--- start of DATA SUPPLIED ---

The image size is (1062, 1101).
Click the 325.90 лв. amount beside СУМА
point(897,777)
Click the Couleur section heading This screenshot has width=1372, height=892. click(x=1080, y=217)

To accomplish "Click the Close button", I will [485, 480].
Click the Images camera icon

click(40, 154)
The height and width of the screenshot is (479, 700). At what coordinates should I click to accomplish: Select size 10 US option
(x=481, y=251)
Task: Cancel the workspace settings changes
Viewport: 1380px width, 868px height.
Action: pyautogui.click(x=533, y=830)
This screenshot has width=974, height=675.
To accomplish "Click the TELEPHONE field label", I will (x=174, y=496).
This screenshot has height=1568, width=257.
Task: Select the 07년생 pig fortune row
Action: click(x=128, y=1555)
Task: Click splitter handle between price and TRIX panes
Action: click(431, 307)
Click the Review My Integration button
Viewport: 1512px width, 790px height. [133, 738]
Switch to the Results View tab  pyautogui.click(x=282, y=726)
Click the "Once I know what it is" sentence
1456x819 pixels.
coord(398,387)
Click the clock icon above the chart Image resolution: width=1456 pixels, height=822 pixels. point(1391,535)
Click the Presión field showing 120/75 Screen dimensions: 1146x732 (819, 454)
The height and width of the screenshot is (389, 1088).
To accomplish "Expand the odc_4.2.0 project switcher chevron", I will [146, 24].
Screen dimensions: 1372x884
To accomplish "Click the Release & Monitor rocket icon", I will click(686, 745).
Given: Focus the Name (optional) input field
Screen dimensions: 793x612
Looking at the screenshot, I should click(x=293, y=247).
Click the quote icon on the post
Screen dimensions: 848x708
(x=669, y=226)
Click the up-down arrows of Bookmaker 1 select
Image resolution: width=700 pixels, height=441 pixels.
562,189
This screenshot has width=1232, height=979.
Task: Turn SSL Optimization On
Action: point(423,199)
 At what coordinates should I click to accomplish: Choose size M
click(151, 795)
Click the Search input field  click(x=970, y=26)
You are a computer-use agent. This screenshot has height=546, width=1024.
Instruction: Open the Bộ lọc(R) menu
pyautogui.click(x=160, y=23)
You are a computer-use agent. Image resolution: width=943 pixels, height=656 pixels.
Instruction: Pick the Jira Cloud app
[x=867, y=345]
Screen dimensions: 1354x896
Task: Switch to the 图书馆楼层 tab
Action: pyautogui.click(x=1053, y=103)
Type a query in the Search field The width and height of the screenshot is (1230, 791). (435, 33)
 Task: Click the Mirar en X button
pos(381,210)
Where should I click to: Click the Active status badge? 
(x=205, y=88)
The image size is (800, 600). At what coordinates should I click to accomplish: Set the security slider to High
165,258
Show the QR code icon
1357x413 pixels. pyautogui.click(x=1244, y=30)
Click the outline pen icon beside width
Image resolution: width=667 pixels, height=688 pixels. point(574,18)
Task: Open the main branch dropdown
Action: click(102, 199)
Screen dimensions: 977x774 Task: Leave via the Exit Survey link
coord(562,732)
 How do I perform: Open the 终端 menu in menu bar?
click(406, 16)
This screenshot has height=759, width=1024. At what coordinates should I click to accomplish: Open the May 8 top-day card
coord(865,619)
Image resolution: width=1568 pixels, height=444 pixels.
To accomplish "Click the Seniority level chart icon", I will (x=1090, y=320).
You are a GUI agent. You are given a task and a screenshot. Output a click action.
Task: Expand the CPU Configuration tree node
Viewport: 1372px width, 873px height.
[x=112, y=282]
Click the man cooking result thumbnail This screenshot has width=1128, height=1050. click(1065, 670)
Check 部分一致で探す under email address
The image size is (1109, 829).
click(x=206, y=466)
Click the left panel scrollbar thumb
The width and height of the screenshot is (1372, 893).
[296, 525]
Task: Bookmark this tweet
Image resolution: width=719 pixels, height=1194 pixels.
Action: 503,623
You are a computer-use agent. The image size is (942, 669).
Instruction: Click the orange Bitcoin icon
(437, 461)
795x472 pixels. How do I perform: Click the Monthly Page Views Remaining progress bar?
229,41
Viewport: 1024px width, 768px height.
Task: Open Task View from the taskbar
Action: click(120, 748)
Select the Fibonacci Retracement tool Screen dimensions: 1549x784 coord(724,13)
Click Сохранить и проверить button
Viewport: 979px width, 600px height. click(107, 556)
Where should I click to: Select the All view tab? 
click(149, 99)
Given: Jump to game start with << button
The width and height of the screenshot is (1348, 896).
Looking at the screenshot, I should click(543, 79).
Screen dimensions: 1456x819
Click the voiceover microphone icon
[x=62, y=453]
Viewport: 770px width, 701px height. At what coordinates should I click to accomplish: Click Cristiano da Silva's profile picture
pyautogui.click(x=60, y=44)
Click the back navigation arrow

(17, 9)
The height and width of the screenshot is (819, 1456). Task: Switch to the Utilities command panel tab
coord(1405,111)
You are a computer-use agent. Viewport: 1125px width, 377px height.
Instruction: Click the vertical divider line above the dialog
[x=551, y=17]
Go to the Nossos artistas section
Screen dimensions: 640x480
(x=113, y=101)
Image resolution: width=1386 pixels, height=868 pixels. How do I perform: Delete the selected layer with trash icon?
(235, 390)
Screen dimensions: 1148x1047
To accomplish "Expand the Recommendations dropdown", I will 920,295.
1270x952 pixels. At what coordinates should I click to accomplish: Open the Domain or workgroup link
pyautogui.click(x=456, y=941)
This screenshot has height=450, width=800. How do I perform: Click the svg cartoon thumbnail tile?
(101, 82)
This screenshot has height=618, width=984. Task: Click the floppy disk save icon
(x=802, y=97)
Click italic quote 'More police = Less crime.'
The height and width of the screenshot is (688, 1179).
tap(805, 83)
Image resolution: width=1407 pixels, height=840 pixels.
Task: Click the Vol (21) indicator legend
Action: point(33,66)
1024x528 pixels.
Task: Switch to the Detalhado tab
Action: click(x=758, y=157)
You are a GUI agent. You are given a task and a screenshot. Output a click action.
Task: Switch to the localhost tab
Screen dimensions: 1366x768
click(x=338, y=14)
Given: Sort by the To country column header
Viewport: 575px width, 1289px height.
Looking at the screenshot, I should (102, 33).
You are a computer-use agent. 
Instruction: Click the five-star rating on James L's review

--- end of DATA SUPPLIED ---

_OBJECTIVE:_ Count the lines in the listing above that contain the string "section", where case counts. Reply with the number alone.

_SOLUTION:_ 2